>> START EXCERPTED TEXT

Most of the cost of publishing a conventional magazine goes to buy paper, operate the printing presses, and distribute the finished product through the mail and to newsstands, according to Christopher Harper, a journalism professor at New York University. A webzine incurs none of these. At first blush, therefore, any revenue that a webzine can produce “seems like free money,” says Michael Mooradian, an analyst at Jupiter Communications, a market-research firm specializing in new media. Salon, which was launched in November 1995, began with one-tenth the capital that would have been required for a comparable national print magazine, asserts Salon founder David Talbott.

Nevertheless, whether webzines’ unique attributes will lead to financial success-and hence long-term survival-remains an open question. Writers, editors, and computer programmers don’t work for free. Slate has a staff of about two dozen, according to publisher Rogers Weed; Salon, says Talbot, is put out by 18 people. Thus maintaining a high-quality webzine requires a substantial flow of income from somewhere. The big webzines are still running on the momentum of their deep-pocketed founders-with Microsoft bankrolling Slate, and Apple Computer and Adobe Systems supporting the launch of Salon.

Print magazines make money in two basic ways: selling copies to readers and selling readers to advertisers. Neither source of revenue translates very well onto the Web. Internet users, steeped in an ethic of free information, are loath to pay for anything other than hooking into the Net itself.

Slate’s saga shows that the day when webzines will charge for subscriptions seems, if anything, to be receding into the hazy future. When Microsoft launched Slate last June as a free service, the company warned that the deal was only temporary. Starting in November, Slate readers were going to have to pay $19.95 per year for the privilege. As November approached, however, Slate backed down. Access would continue to be free until February 1997, Microsoft announced, because the company had been unable to perfect the software needed to keep billing records. Cynics scoffed at that explanation, suspecting that Microsoft’s real concern was a potential drop in readership.

>> END EXCERPTED TEXT

EXERCISE PROMPT:
Can you retype the webzine passage between "Slate’s saga shows" and "drop in readership.", inclusive? The data after this point is material separate from the webzine passage.

>> START GIVEN INFORMATION

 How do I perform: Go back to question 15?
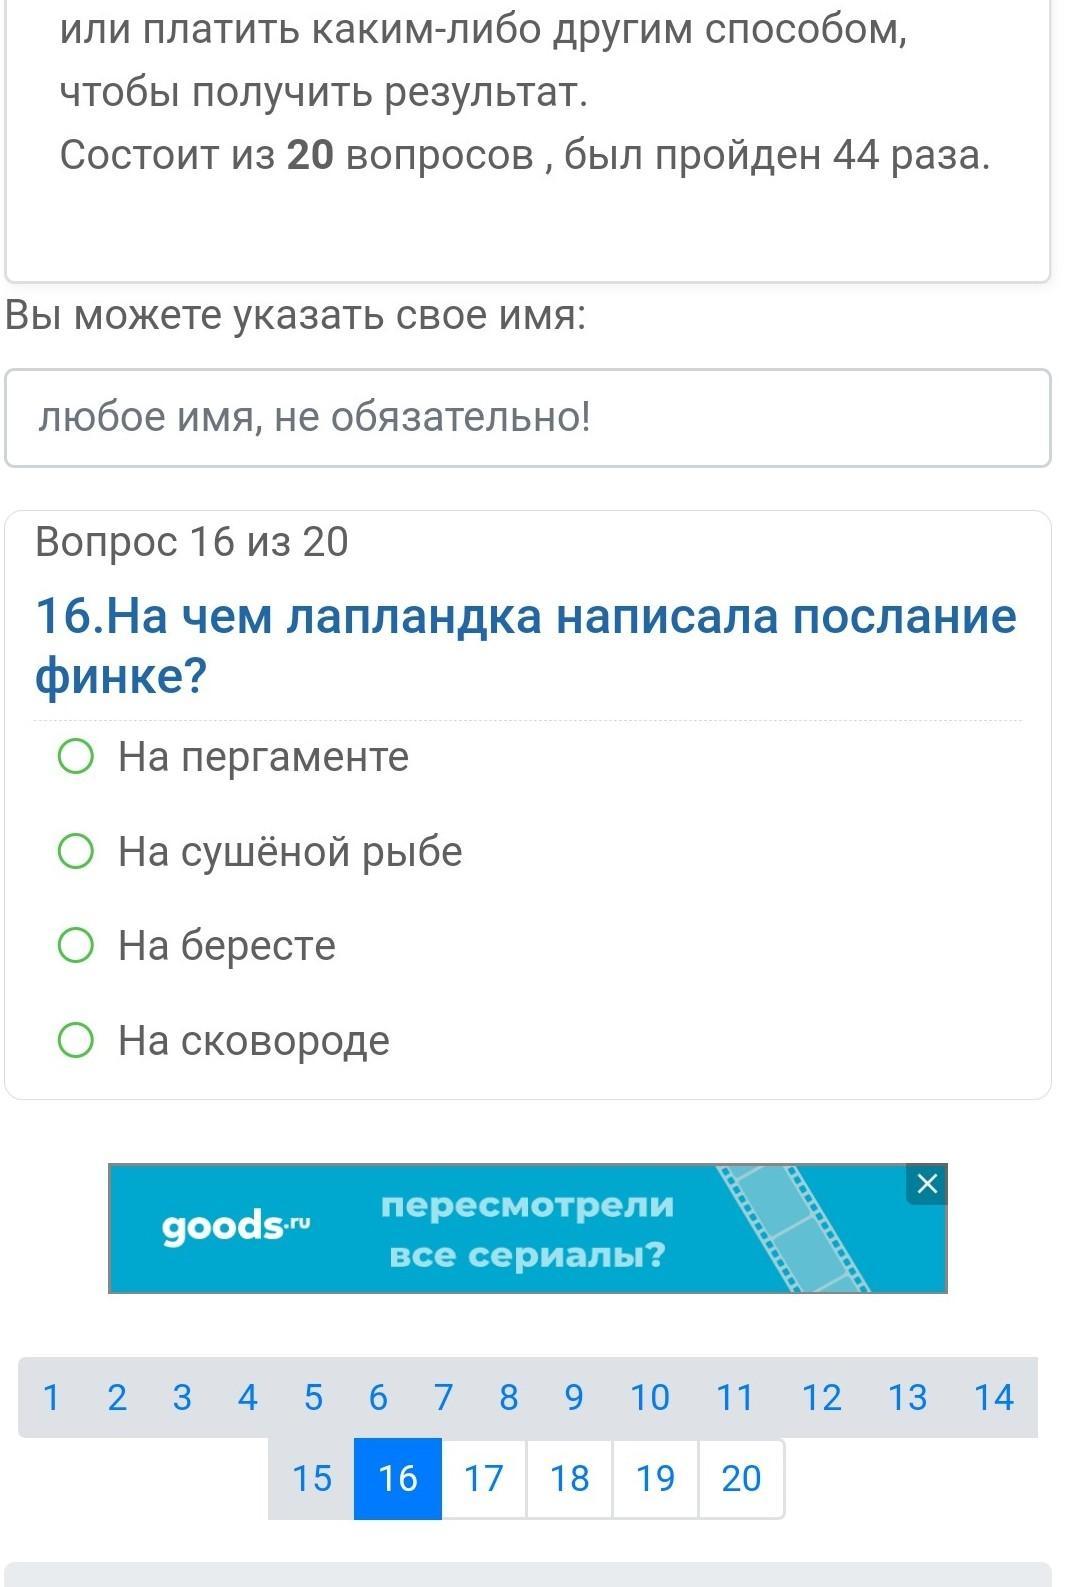coord(312,1478)
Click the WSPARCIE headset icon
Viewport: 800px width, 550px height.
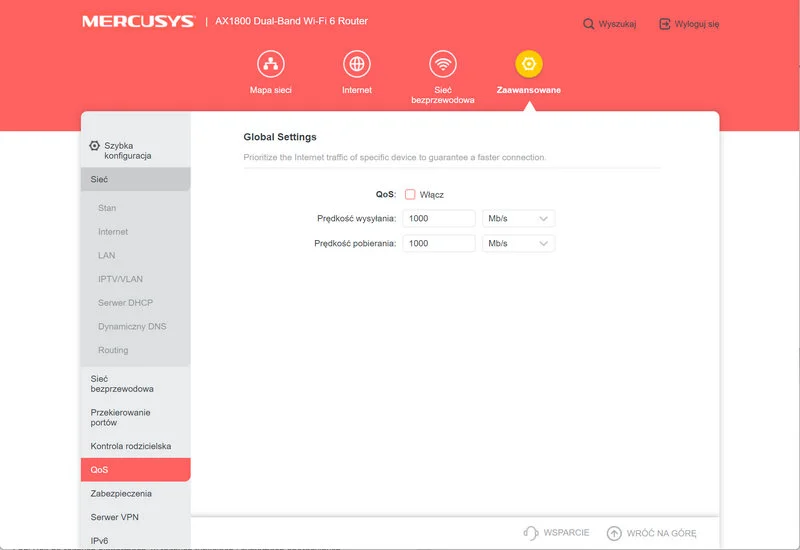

>> END GIVEN INFORMATION

SOLUTION TO THE EXERCISE:
Slate’s saga shows that the day when webzines will charge for subscriptions seems, if anything, to be receding into the hazy future. When Microsoft launched Slate last June as a free service, the company warned that the deal was only temporary. Starting in November, Slate readers were going to have to pay $19.95 per year for the privilege. As November approached, however, Slate backed down. Access would continue to be free until February 1997, Microsoft announced, because the company had been unable to perfect the software needed to keep billing records. Cynics scoffed at that explanation, suspecting that Microsoft’s real concern was a potential drop in readership.